Cuando Darwin planteó la idea de la selección natural había dado apenas unos cuantos pasos que, de manera conjunta se antojan bastante obvios, pero que requirió de todo su ingenio y los estudios de más de tres décadas. Unidas las influencias de Smith (que podía haber sistemas complejos autorregulándose), de Lyell (que el gradualismo daba lugar a tiempo suficiente para la selección rica en varianza) y de Malthus (que siempre habría una competencia por los recursos en las poblaciones), Darwin desafío el status quo al invertir las intuiciones lamarckistas: no era que los seres vivos se esforzaran por transformarse, sino que se seleccionaban rasgos ya existentes y se iban reafirmando (fijación alélica, decimos hoy): Darwin comprendió que no había mecanismos posibles para explicar cómo un pez atrofia su vista y da paso a generaciones nuevas en las zonas abisales que son ciegas. Hoy sabemos que es al revés: son los ciegos que ya estaban en la tasa de varianza los que se reproducen con más éxito.
Esta contraintuición nos llevó a entender que el mecanismo pensado hasta ese momento estaba al revés, aunque fuera más intuitivo: no crecieron los cuellos de las jirafas, se seleccionaron sólo las de cuello largo, y el rasgo se fue fijando. El rasgo pues, es una característica que está en permanente tensión, cuando resulte útil se seleccionará a favor y cuando no, en contra. Pero ello llevó a los científicos evolutistas a una nueva pregunta: ¿podrán seleccionarse también comportamientos? Durante mucho tiempo el mecanismo comportamental fue un enigma. Hoy, con los avances del código genético podemos rastrear la relación de genes, genes hox y cromosomas que parecen albergar “comportamiento”. ¿Cómo lo logran? Una respuesta racional es pensar en qué lo hacen a través de “algoritmos”. Algoritmos que nosotros no podemos ver pero encontramos razones suficientes al relacionar comportamientos dados con marcadores genéticos. Además, por supuesto de que el experimento mental funciona muy bien.
Hace unas décadas existió una secta en Estados Unidos cuyo uno de sus preceptos era no tener descendencia. No es sorprendente que la secta se haya extinguido apenas unos lustros después. Imaginemos que hay un grupo de personas que por azares genéticos tienen una tendencia al celibato. El algoritmo es “no tengas sexo”. Mientras otro grupo tiene un algoritmo tipo “ten tanto sexo como puedas”. Evidentemente el primer grupo no dejará descendencia, con lo que el rasgo se habrá contraseleccionado. De esta manera podemos determinar que hay rasgos que se contraseleccionan en sí mismos y rasgos que prosperan. Hoy nos gusta lo dulce porque somos hijos de las generaciones que comían miel, aquellos individuos que encontraban más atractiva la belladona, se intuye, nula descendencia habrán dejado.

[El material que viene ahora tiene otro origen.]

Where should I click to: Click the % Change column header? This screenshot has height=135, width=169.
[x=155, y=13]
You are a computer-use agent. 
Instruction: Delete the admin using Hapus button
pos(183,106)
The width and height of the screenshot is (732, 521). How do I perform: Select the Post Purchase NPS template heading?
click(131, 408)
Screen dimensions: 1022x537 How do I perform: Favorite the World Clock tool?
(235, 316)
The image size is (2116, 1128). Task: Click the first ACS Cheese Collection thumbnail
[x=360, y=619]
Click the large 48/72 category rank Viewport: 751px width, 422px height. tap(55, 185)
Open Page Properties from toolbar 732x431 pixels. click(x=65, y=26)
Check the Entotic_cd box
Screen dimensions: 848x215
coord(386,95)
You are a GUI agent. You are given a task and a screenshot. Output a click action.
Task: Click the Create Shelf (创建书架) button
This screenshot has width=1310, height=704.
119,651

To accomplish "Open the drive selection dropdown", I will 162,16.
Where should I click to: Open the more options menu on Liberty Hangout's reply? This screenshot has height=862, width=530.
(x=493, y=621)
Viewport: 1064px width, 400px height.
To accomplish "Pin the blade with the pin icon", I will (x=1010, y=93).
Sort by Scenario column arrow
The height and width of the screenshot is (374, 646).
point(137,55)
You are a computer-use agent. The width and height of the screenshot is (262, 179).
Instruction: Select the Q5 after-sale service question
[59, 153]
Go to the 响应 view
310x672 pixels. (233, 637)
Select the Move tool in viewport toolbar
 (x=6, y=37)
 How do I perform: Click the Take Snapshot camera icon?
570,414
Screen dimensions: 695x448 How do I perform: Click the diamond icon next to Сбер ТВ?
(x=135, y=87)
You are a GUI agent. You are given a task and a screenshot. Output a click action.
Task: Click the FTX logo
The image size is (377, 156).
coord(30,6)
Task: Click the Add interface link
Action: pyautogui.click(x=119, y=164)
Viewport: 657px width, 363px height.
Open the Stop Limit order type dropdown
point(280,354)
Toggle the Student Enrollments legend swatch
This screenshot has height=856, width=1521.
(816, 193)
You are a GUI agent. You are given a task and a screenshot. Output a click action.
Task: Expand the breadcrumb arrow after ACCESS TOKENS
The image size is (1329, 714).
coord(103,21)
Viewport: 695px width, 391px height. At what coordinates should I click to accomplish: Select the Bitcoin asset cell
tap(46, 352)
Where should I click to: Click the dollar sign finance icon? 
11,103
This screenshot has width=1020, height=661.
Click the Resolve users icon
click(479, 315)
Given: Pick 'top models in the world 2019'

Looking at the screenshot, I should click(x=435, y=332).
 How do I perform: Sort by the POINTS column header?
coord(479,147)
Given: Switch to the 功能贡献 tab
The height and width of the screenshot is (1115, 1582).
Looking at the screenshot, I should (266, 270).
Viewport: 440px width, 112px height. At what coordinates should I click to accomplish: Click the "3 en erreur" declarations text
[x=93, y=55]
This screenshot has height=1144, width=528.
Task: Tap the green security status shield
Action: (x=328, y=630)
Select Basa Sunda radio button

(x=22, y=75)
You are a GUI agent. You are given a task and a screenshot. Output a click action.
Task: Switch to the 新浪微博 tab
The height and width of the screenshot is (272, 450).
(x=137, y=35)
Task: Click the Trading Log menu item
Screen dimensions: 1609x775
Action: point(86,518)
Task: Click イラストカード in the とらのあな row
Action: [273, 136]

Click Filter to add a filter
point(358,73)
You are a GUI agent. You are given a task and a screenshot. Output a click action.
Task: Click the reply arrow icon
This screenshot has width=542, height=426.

Algunos algoritmos que claramente se seleccionaron fueron: come tantos azúcares y grasas como puedas. En la escasez de la sabana africana esto representaba un atascón, supongamos, de una docena de manzanas. Esto está por debajo en grasa y azúcares a un mctrio. El peligro de estos algoritmos es que aún permanecen en nosotros pero han sido hackeados por la realidad. Mientras nuestros cuerpos quieren comer tanto como pueden hemos hecho comida hipercalórica. Una cosa importante de conocer estos algoritmos y su fijación es entendernos y establecer mejores estrategias para contrarrestar nuestros impulsos. La formación en biología debe suponer una estrategia urgente para entender rasgos que siguen estando presenten en nosotros, cerebros de la edad de piedra. Aceptar nuestra animalidad nos hará enfrentar esa programación para volvernos humanos más funcionales.